Given exercise
Render the following lines as a Markdown table with the columns "Row" and "Line." Number each row, and omit any blank lines.

• • •

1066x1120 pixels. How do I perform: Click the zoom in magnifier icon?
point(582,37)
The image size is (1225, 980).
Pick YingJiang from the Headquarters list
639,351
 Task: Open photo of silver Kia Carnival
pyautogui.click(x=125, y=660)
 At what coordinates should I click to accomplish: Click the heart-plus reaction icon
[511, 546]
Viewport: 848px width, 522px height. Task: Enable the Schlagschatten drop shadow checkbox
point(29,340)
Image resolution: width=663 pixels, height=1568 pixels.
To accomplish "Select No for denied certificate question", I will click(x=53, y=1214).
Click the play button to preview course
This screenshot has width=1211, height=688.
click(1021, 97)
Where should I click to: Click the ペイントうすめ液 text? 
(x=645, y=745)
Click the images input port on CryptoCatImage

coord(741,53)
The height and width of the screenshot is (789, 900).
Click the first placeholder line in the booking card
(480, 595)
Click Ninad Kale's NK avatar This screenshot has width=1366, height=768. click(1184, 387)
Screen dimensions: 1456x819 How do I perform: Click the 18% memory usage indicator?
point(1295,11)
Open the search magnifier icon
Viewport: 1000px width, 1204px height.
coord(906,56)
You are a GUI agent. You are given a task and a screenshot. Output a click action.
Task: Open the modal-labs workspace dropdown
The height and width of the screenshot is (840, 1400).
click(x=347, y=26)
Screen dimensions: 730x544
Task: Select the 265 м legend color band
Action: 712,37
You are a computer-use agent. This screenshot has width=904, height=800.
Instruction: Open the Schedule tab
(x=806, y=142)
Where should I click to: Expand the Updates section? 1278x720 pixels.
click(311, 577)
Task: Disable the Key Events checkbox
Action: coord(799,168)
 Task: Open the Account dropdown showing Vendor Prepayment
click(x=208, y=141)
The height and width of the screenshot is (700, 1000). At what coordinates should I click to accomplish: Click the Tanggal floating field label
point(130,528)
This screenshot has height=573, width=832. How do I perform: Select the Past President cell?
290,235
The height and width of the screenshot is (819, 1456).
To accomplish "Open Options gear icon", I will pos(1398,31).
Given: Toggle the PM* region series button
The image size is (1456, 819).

• • •

Expected output
| Row | Line |
|---|---|
| 1 | 1066x1120 pixels. How do I perform: Click the zoom in magnifier icon? |
| 2 | point(582,37) |
| 3 | The image size is (1225, 980). |
| 4 | Pick YingJiang from the Headquarters list |
| 5 | 639,351 |
| 6 |  Task: Open photo of silver Kia Carnival |
| 7 | pyautogui.click(x=125, y=660) |
| 8 |  At what coordinates should I click to accomplish: Click the heart-plus reaction icon |
| 9 | [511, 546] |
| 10 | Viewport: 848px width, 522px height. Task: Enable the Schlagschatten drop shadow checkbox |
| 11 | point(29,340) |
| 12 | Image resolution: width=663 pixels, height=1568 pixels. |
| 13 | To accomplish "Select No for denied certificate question", I will click(x=53, y=1214). |
| 14 | Click the play button to preview course |
| 15 | This screenshot has width=1211, height=688. |
| 16 | click(1021, 97) |
| 17 | Where should I click to: Click the ペイントうすめ液 text?  |
| 18 | (x=645, y=745) |
| 19 | Click the images input port on CryptoCatImage |
| 20 | coord(741,53) |
| 21 | The height and width of the screenshot is (789, 900). |
| 22 | Click the first placeholder line in the booking card |
| 23 | (480, 595) |
| 24 | Click Ninad Kale's NK avatar This screenshot has width=1366, height=768. click(1184, 387) |
| 25 | Screen dimensions: 1456x819 How do I perform: Click the 18% memory usage indicator? |
| 26 | point(1295,11) |
| 27 | Open the search magnifier icon |
| 28 | Viewport: 1000px width, 1204px height. |
| 29 | coord(906,56) |
| 30 | You are a GUI agent. You are given a task and a screenshot. Output a click action. |
| 31 | Task: Open the modal-labs workspace dropdown |
| 32 | The height and width of the screenshot is (840, 1400). |
| 33 | click(x=347, y=26) |
| 34 | Screen dimensions: 730x544 |
| 35 | Task: Select the 265 м legend color band |
| 36 | Action: 712,37 |
| 37 | You are a computer-use agent. This screenshot has width=904, height=800. |
| 38 | Instruction: Open the Schedule tab |
| 39 | (x=806, y=142) |
| 40 | Where should I click to: Expand the Updates section? 1278x720 pixels. |
| 41 | click(311, 577) |
| 42 | Task: Disable the Key Events checkbox |
| 43 | Action: coord(799,168) |
| 44 |  Task: Open the Account dropdown showing Vendor Prepayment |
| 45 | click(x=208, y=141) |
| 46 | The height and width of the screenshot is (700, 1000). At what coordinates should I click to accomplish: Click the Tanggal floating field label |
| 47 | point(130,528) |
| 48 | This screenshot has height=573, width=832. How do I perform: Select the Past President cell? |
| 49 | 290,235 |
| 50 | The height and width of the screenshot is (819, 1456). |
| 51 | To accomplish "Open Options gear icon", I will pos(1398,31). |
| 52 | Given: Toggle the PM* region series button |
| 53 | The image size is (1456, 819). |